3) debt ratio, this is your total monthly housing obligations plus your monthly payments of your installment and revolving debt. Some details here: this would include child support, alimony or separate maintenance. Any debt with fewer than 10 months to go does not count. A debt such as "buy furniture now make no payments until more than a year from now" does not count as long as there are 12 months to go without payments. The same goes for student loans. If no payments are necessary for the next 12 months, the liability is not counted against you.
We often see young couples "blow it" by buying a couple of nice cars. If you are spending 15% of your gross income on your auto loans you are going to have difficulty buying a house.
OK, Now What?
The next step where we come in. It use to be the case that there were certain rules regarding loan size, combined loan to value and debt ratios but the fact is that the mortgage industry is now much more liberal in the case of folks who have excellent credit.
You need to let us know what your income and assets are and, once we get your credit report, we can tell you how much of a loan amount you can qualify for.
The best advice I can give young people just thinking about this is to keep absolutely perfect credit. Once you get out of college your credit score is like your SAT was before you got into college. It is the key to opportunity.
Your income and credit will determine what size loan you can qualify for. You now need the cash to make it happen. You need cash for 3 things: 1) the actual "down payment" 2) closing costs.
This is where a lot of people get misled. You need to cover your one time or "non-recurring" closing costs, your recurring closing costs: prepaid interest, insurance, impounds if there is PMI
and potential pro-rated property tax 3) reserves. Your lender does not want to see a loan application the shows that when you close the deal you will have $5.99 left in the bank. They want
to see 2 months PITI in reserve. Don't try to minimize this. Make sure that you get together all of the cash necessary to close.

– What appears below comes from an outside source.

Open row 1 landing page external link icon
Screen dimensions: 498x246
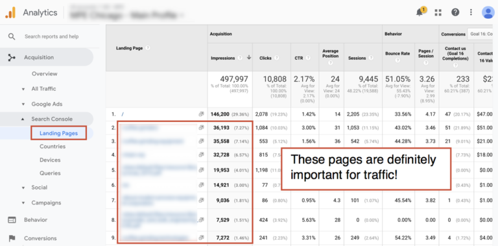click(201, 114)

Once you have determined what size loan you will be able to qualify for and where the money is coming from we can determine how expensive a home you can afford.
If you are planning on seeing Realtors and potentially making an offer it is essential that you get "preapproved". Using my WWW site you can fill out the on-line application, and we can
prequalify you. Then you can walk into a Realtor's office with a letter stating that you can close a given deal. This will get the attention of the Realtor, it will get the attention of the seller, and it will mean that you can close quickly. This is very important for properties for which the seller has multiple offers. In May I closed at least three loans where the fact that the buyer had my approval letter in had was the major reason why their offer was accepted.
Once you get preapproved you should identify where you think you want to live and find a great Realtor in that area. To me, a great Realtor is someone who is going to listen to what you want and help you to find out what you want so that you do not have to tour every "open house". If you are relocating the Internet can be a great resource. You can find demographic information about areas, schools, mortgages and real estate listings.
The process should consist in the Realtor showing you several houses and getting your feedback and then getting a very clear idea of what you want and finding it. Finding it may take weeks or months. It's up to you. A good Realtor will not let you buy a house that is overpriced or that has physical problems that you do not have the experience, ability or money to deal with. In times when every listing is getting multiple offers a good Realtor will help you to strategize your offer.
That's it. Come to us, get preapproved, find a Realtor and bounce that ball off your very own wall!